There are proposals to standardise this (example)
I can't see any particular advantage, other than it's an easy way to transport LPGs to
RDF, as-is
JSON-LD
- This is actually RDF, but in JSON, with mappings of complicated things like URIs/
  namespaces defined separately (via @context directives and alike)
  - If carefully managed, allows for bridging RDF and JSON, with practically no need for
    JSON people to know about RDF. But's requires 'very careful'
  - Same issues as RDF with extra-mapping layer, reification, etc
Some other 'standard'
- Cytoscape (.js JSON)
  - GraphML, well known and supported, but it's based on XML
  - KGX
    - has nice Python libs
      - it's quite an isolated project
The JSON used for Import/Export
- not very standard

URIs as universal identifiers

URIs are an established method to provide universal and resolvable identifiers.
Universal is more important to us.
The main alternative is accessions, ie, pairs of context + identifer.

- [Exercises to complete]
A - In the notes on graph data formats, what is named as the main alternative to URIs as identifiers?
B - Continue the notes on graph data formats from their last sentence, keeping the same style.
The material after this line is separate from the notes on graph data formats.

- [Extracted information]

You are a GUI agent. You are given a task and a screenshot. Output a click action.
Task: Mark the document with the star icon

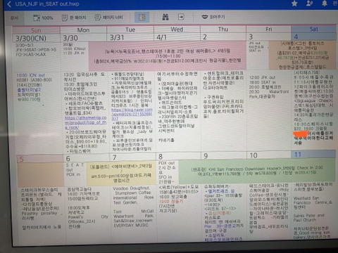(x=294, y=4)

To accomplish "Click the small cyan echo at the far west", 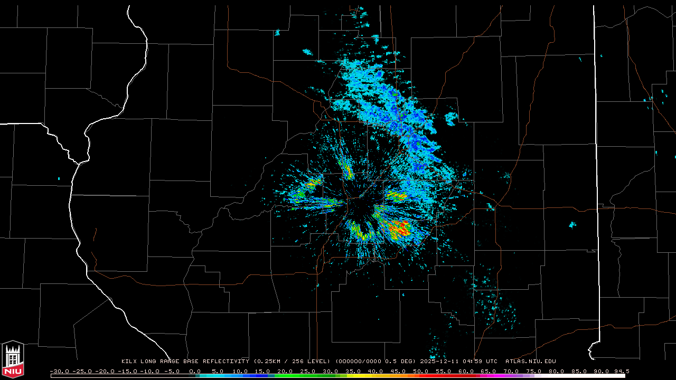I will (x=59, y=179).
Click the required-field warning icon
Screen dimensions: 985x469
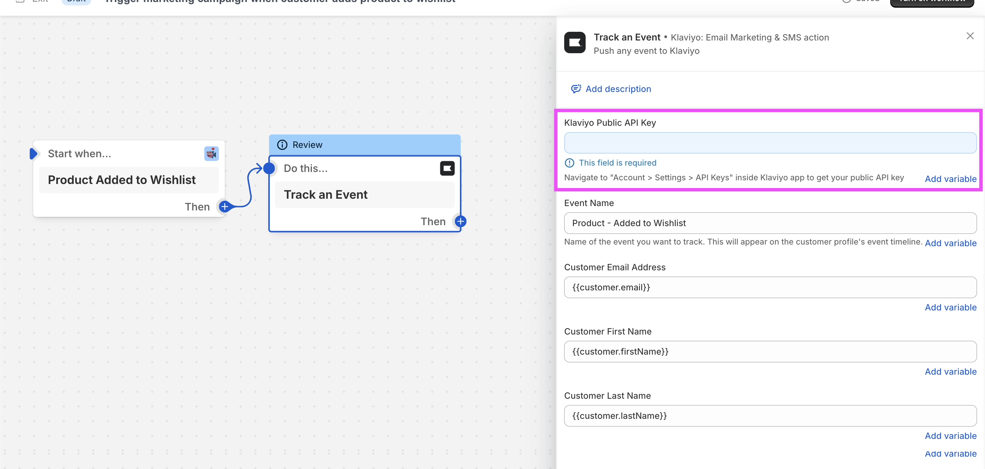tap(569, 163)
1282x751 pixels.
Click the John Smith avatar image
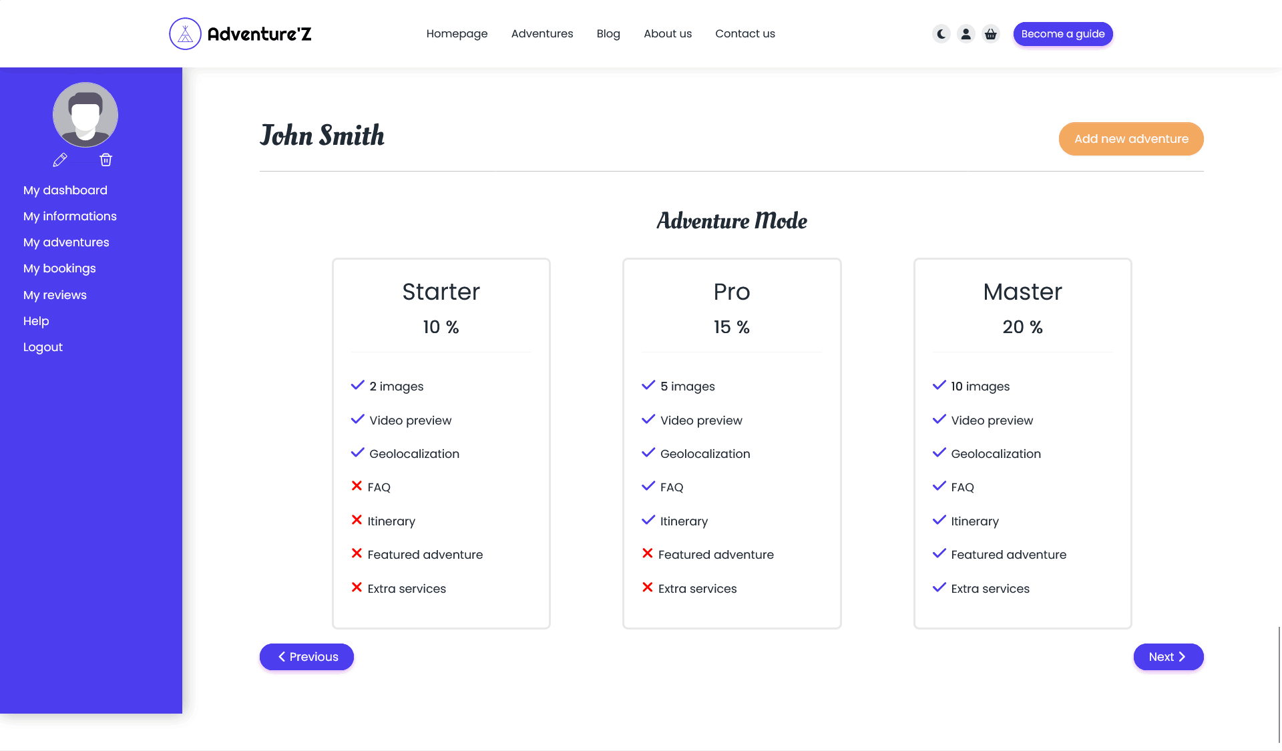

- [Set of answers]
A - Accessions, that is, pairs of context plus identifier.

B -
Related to it, local identifiers, auto-increment (or auto-created) IDs, merging entities
In Knetminer RDF/LPG datasets, we have alignment at several levels, URIs included
- In RDF, they're native
  - In our LPGs, there is always (for both relations and nodes) a 'uri' property
  - Such property contains extended URIs
  - Which might be difficult to manage

Issues

What to do?! Keep using URIs? Forget about them?
Give up with having universal IDs?
In many cases, we have to mint them anyway,
eg, http://knetminer.org/data/rdf/resources/bioproc_go_0006225 vs
http://purl.obolibrary.org/obo/GO_0006225
Yet, they can be useful in a number of cases. I might be worth to adopt some form of
URI-like approach to offer universal IDs
We can't ignore them for what concerns schemas and ontologies (see below)

Possible solutions

Just used them, extended form (quite bad for schemas)
Always use CURIEs, ie, schema:Gene, instead of https://schema.org/Gene
- There should be a common namespace dictionary somewhere
Use CURIEs, except for a few well-known namespaces (eg, knetminer, schema, bioschema, etc)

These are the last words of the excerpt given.